Kader Attia's work has been shown in group shows and biennials such as the 12th Shanghai Biennial; the 12th Gwangju Biennial; the 12th Manifesta, Palermo; the 57th Venice Biennial; dOCUMENTA(13) in Kassel; Met Breuer, New York; Kunsthalle Wien; MoMA, New York; Tate Modern, London; Centre Pompidou, Paris, or The Solomon R. Guggenheim Museum, New York - just to name a few. Notable solo exhibitions include “The Museum of Emotion”, The Hayward Gallery, London; “Scars Remind Us that Our Past is Real”, Fundacio Joan Miro in Barcelona; “Roots also grow in concrete”, MacVal in Vitry-sur-Seine; „The Field of Emotion“, The Power Plant, Toronto; Museum of Contemporary Art, Sydney; SMAK, Gent; Museum für Moderne Kunst, Frankfurt; Musée Cantonal des Beaux Arts de Lausanne; Beirut Art Center; Whitechapel Gallery, London; KW Institute for Contemporary Art, Berlin.

In 2016, he was awarded with the Marcel Duchamp Prize, followed in 2017 by the Prize of the Miró Foundation, Barcelona, and the Yanghyun Art Prize, Seoul.

(Photo: Camille Millerand)

Response

Ananya Jahanara Kabir is Professor of English Literature at King’s College London. She researches the intersection of the written text with other forms of cultural expression within acts of collective memorialization and forgetting.
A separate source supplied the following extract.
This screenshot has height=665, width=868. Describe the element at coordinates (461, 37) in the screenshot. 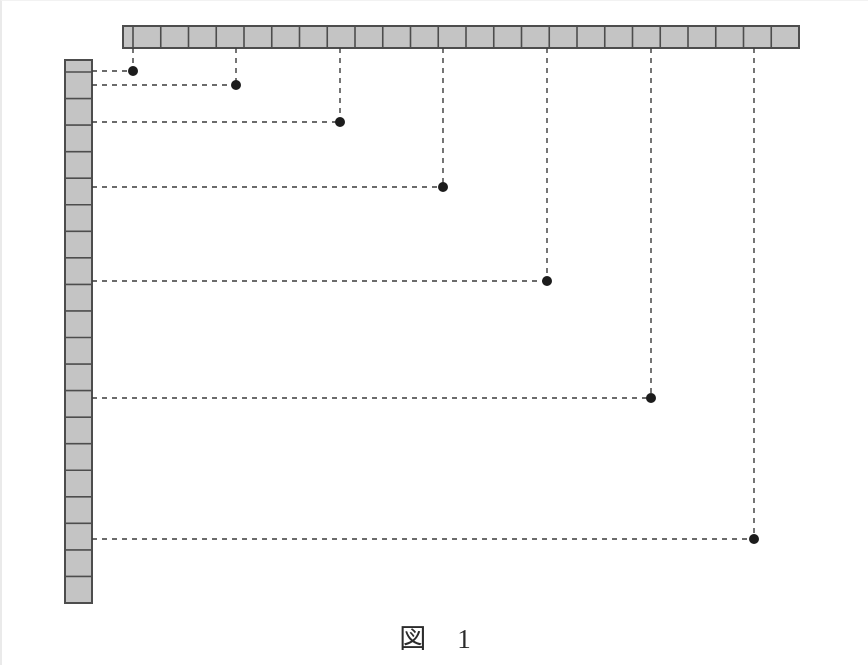

I see `top-ruler` at that location.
Through an ERC Advanced Grant (2013-2018), she led an interdisciplinary investigation into African-heritage social dance and music across language worlds. For her innovative work in the Humanities, she received the Infosys Humanities Prize (2018), awarded by the Infosys Science Foundation, India.  She is spending 2019 at the Freie Universitaet, Berlin, as a recipient of the Humboldt Forschungspreis (Humboldt Prize), awarded by the Alexander von Humboldt Stiftung.

Chairs

Arjun Appadurai is Professor of Anthropology and Globalisation at the Hertie School. He is also Paulette Goddard Professor of Media, Culture, and Communication at New York University. He is an internationally recognised scholar of globalisation, the cultural dimensions of economic development, and struggles over national and transnational identity. He specialises in South Asia.

Helmut K. Anheier is Professor of Sociology at the Hertie School. He served as President of the Hertie School from 2009 to 2018. His research centres on indicator systems, social innovation, culture, philanthropy, and organisational studies. Anheier is the principal academic lead of the Hertie School's annual Governance Report (Oxford University Press). He also holds a Chair of Sociology at Heidelberg University and serves as Academic Director of the Centre for Social Investment.